Brexit: Theresa May appeals to EU leaders for progress

20 Oct

Jean-Claude Juncker, Theresa May and Malta PM Joseph Muscat at the summit on FridayImage copyright

Theresa May made a personal appeal to EU leaders for the Brexit talks to move on to the subject of trade at a working dinner in Brussels.

The prime minister is reported to have asked for a deal she could “defend” to the British people.

Her fellow EU leaders are expected to say there has not been enough progress in negotiations at the conclusion of a summit later.

But they may agree to begin talking among themselves about trade.

The EU leaders have gathered in Brussels for a crunch summit to assess the progress made so far in Brexit negotiations with the UK, which is due to leave the EU in March 2019, following last year’s referendum result.

Mrs May will leave the summit on Friday morning after holding a press conference. The other leaders will then discuss Brexit without her.

They are expected to officially conclude “insufficient progress” has been made in negotiations over citizens’ rights, the UK’s financial obligation and the border in Northern Ireland to allow them to move onto the second phase of talks dealing with trade discussions.

The prime minister made a personal appeal to her EU counterparts at a working dinner last night, telling them that “we must work together to get to an outcome that we can stand behind and defend to our people”, a senior government source told the BBC’s Laura Kuenssberg.


By BBC Europe correspondent Kevin Connolly

Theresa May issued a powerful call to the 27 EU leaders to join her in creating a Brexit deal that she will be able to stand behind and defend.

She told them she had listened both to them, and to voices in Britain, before offering money and movement on crucial issues in her Florence speech last month.

Most of the leaders said little or nothing as they left – the evening ran late after a difficult debate on Turkey – but those who did, like Angela Merkel, acknowledged the progress made so far while continuing to insist on more.

The summit won’t look like a disaster for the UK’s negotiators – they will get a public indication that the EU is preparing for trade talks whenever they might come.

But attention now shifts to the December summit, and the British need for a breakthrough there grows greater with every passing week.

BBC Europe editor Katya Adler said all EU leaders knew Mrs May was in a politically difficult situation and did not want her to go home empty handed, so had promised they would start talking about trade and transition deals among themselves, as early as Monday.

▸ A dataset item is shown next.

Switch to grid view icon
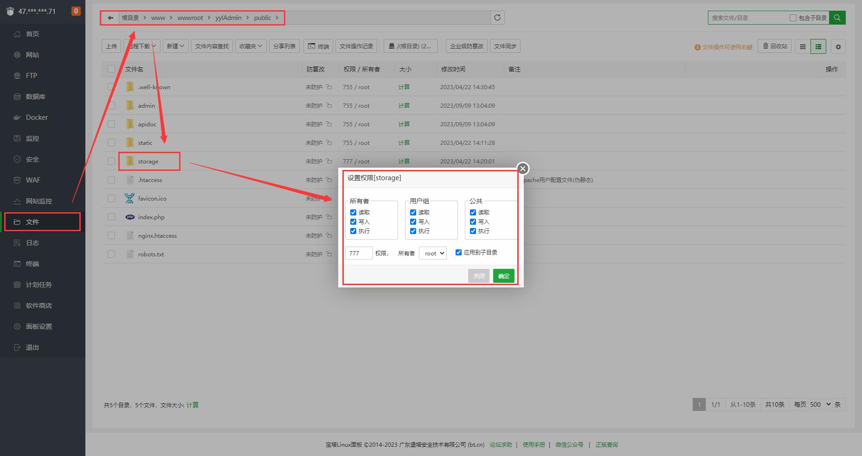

German Chancellor Angela Merkel said there were “encouraging” signs of progress in Brexit negotiations and suggested formal trade talks could begin in December – when EU leaders are next scheduled to meet.

She said the process was progressing “step by step” despite British media reports that negotiations were not advancing.

“I have absolutely no doubt that if we are all focused – and the speech in Florence made a contribution towards that – we can achieve a good result,” she said.

“From my side there are no indications at all that we won’t succeed.”

European Commission President Jean-Claude Juncker said he did not “think that there will be a miracle” at Friday’s talks that would allow trade talks to begin immediately. “We have some details but we don’t have all the details we need. But work is going on.”